Building Your Creative Bookshelf

Megan Eckman - Studio M.M.E.

We all know that our creative inner artists are children. That explains why we are easily amused, love sweet things, and enjoy walks (or strolls or romps or rolls) outside. But have you supplied that child with books that nurture her creative spirit?

I didn’t embrace my creative bookshelf until last year. I’d already been out of school for a year and was packing up my things to move cross-country. As the filled boxes grew and my remaining books seemed to breed, I took a hard look at my collection and realized, “I’m not an English major anymore!”

Yes, I still had that degree, but that didn’t mean I had to have a library identical to the dean’s. No one was going to come by my apartment and make sure I had all of Nathaniel Hawthorne’s work. Heck, I loathed Hawthorne! What was I doing packing up his books to go with me?

I had spent years building up a collection that I thought I should have and never considered what I wanted to have.

That sort of thinking meant I was purchasing every copy of Shakespeare’s plays, dry anthologies that contained one poem I enjoyed, and mythological dictionaries by every leader in that field. There’s no denying that I was proud of my collection. I reveled in the fact that it overwhelmed my bookcase and filled box after box on the floor round it. But I never opened a single one of those books after I bought them!

So, what did I do after this major revelation? I sent half of my collection to the thrift store. Half! And then I bought the books I’d always wanted to buy but though were too childish: Howl’s Moving Castle by Diana Wynne Jones, Coraline by Neil Gaiman, Sabriel by Garth Nix, and all of the fairy tales by the Grimms, Charles Perrault, and Hans Christian Anderson. I also collected books on Elizabethan clothing, dream theory, and 19th century photography. (There may also be a book on cute animals, but I think everyone needs at least one book on cute animals for those gloomy days.) My new collection would make current English majors cringe, but it perfectly suits my work. I play amid my books and, in return, they continually fuel me with new ideas.

If a book doesn’t make you giddy, make you smile, or make those little artsy wheels start turning, don’t keep it.

There are no book police! Your friends won’t care if you love architecture and don’t have any of Frank Lloyd Wright’s drafting books. You need to build your bookshelf to reflect your inner artist.

I now celebrate big accomplishments with buying new children’s books. The Time Warp Trio box set just arrived last week.
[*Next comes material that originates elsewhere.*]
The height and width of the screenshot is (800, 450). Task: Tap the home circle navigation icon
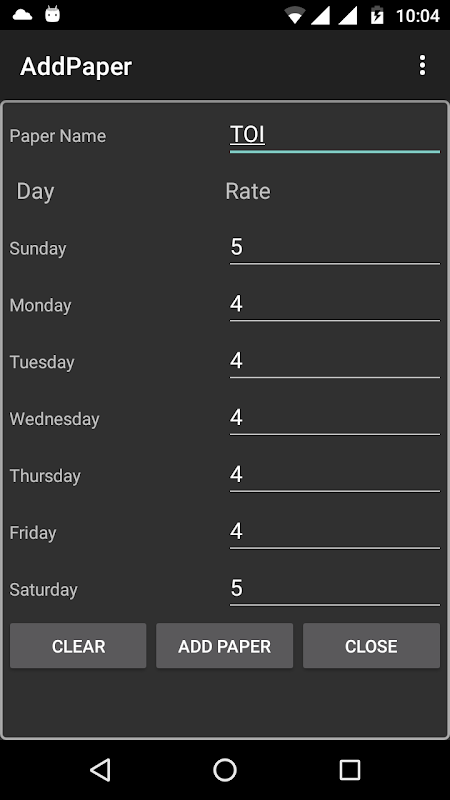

Yes, it’s meant for age 7-11 boys and yes, as my engineering-major brother put it, my reading level is higher than a grade-schoolers. But I adore them!

So remember your inner child the next time you go book shopping.

Does she really want The History of Art or would she prefer The Fart Book? And if you feel embarrassed about your purchase, I can assure you that most people will be jealous of your collection.

7 thoughts on “Building Your Creative Bookshelf

  1. Megan,

    I completely agree!

    Like you, my book shelf was full of books that were for decoration, and not for reading. Recently I realized that I’d rather get rid of those books and collect the ones that delight me.

    I love the Emily Windsnap series, and anything else by Liz Kessler. I love the Bartimaeus Trilogy by Jonathan Stroud. When I need something really light to read, I like… the Babysitter’s Club series. Not sophisticated, but fun, which is a lot better. You and I seem to have some reading tastes in common, so I think you might love Stroud and Kessler.

    — Sarah

  2. Another great post. I’m an English major too & so is my partner and many of our friends. Oddly enough, most of us turned to the books we love after graduating & those were the creative ones with a sense of play, children’s, young adult, & fantasy–especially by local authors. It was really a case of reeducation: learning to enjoy reading again without a pencil in hand and a Lit. Crit. anthology in mind. Thank you so much for your fab suggestions. Our favourite writers include Hiromi Goto, who is playful whether you are reading her adult lit or children’s & oh so wonderfully creative. Happy reading! :o) mel

    1. Yay for English majors! I agree that we all revert back to what we love immediately after college. It’s a relearning to love books for their simpleness. Maybe in a few more years we’ll go back to being walking Bedford’s literary terminology books.

  3. This is exactly what I have needed to do for a long time but I keep telling myself I might just need that book one day… but I’m going to finally let go now and make room for something new!